Could you retype the entries below exactly, omitting every picture?

Given records Block Start

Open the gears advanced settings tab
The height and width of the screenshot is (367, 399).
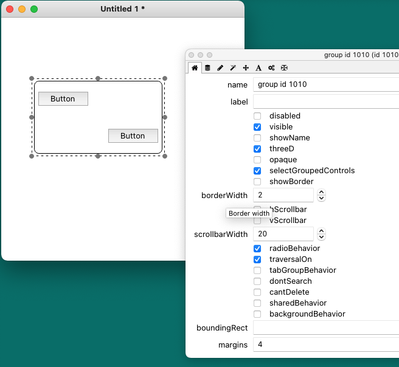click(x=271, y=68)
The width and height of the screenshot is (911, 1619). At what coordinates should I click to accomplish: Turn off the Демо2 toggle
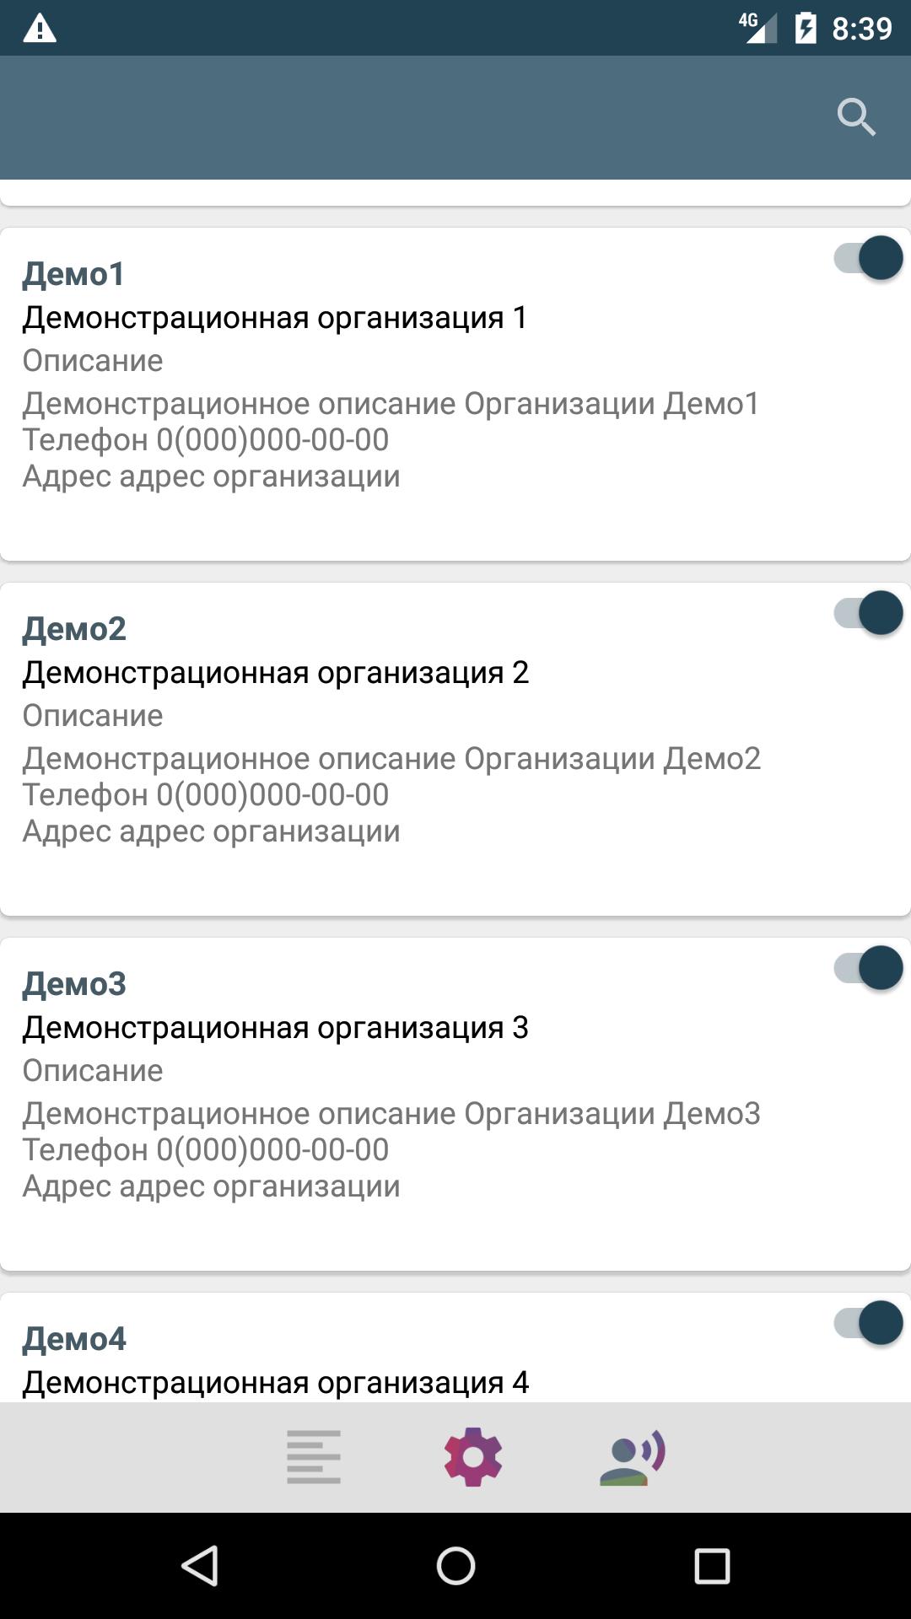coord(868,613)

Given records Block End

## Result of this exercise:
Open the gears advanced settings tab
The height and width of the screenshot is (367, 399).
click(x=271, y=68)
The width and height of the screenshot is (911, 1619). At what coordinates should I click to accomplish: Turn off the Демо2 toggle
coord(868,613)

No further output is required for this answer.